Embora a maioria dos analistas políticos considere que, dificilmente, Trump terá condições de sustentar a sua liderança entre no processo de seleção republicano, o mero fato de a sua popularidade entre o eleitorado ter disparado após as suas diatribes é um indicativo da deplorável visão do mundo de uma considerável parcela da sociedade estadunidense.

O que Trump representa é o abominável “excepcionalismo”, que justifica as intervenções militares estadunidenses e resiste com unhas e dentes à irreversível erosão da hegemonia unipolar dos EUA no cenário mundial, diante da emergência, lenta mas firme, de um impulso cooperativo e minimamente solidário entre nações que se empenham em estabelecer novas regras de convívio, em benefício comum, como se observa em iniciativas como a dos grupos BRICS, Organização de Cooperação de Xangai (SCO, sigla em inglês) e União Econômica Eurasiática, que há poucas semanas protagonizaram cúpulas simultâneas em Ufá, Rússia.

Em sua investida contra os mexicanos, Trump se faz caixa de ressonância do falecido professor Samuel Huntington, autor da insidiosa tese do “choque de civilizações”, criada e devidamente manipulada para justificar a eleição de um novo inimigo existencial para justificar a permanência do “Estado de Segurança Nacional” estadunidense, após a implosão da União Soviética. Na ausência do comunismo soviético, o eleito foi o islamismo militante (em não poucos casos, criado e instigado pelas agências de inteligência do “Estado de Segurança Nacional”, para garantir).

Ao final da vida, Huntington se voltou contra outro inimigo existencial do “excepcionalismo” anglo-saxão: os imigrantes hispânicos. Em um artigo publicado na edição de fevereiro de 2004 da revista Foreign Policy, ele escreveu que “os mexicanos e outros latinos rechaçam os valores anglo-protestantes que constituem o sonho americano… nessa nova era, a maior ameaça individual séria à identidade tradicional dos EUA provém da imensa e contínua imigração da América Latina, especialmente do México, e das taxas de fertilidade desses imigrantes, comparadas com as dos nativos, negros e estadunidenses [isto é, anglo-saxões]”.

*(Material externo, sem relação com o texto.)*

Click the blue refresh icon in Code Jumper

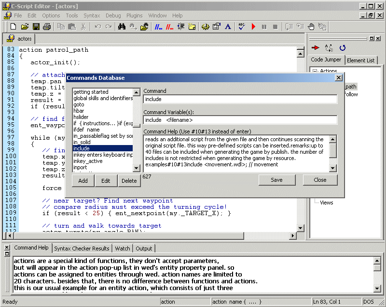[342, 47]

Sem o refinamento acadêmico do velho professor de Harvard, Donald Trump vocaliza o mesmo desprezo pelos hispânicos – e, em geral, pelo restante da humanidade (tendência igualmente manifestada na sequência de crimes de conotação racial da crescentemente militarizada e intolerante polícia estadunidense). Resta aguardar que, no frigir dos ovos, a parcela sã do eleitorado republicano lhe dispare o bordão com que anuncia a eliminação dos candidatos do seu reality show: “Você está demitido!” – e junto com ele, o “excepcionalismo” estadunidense.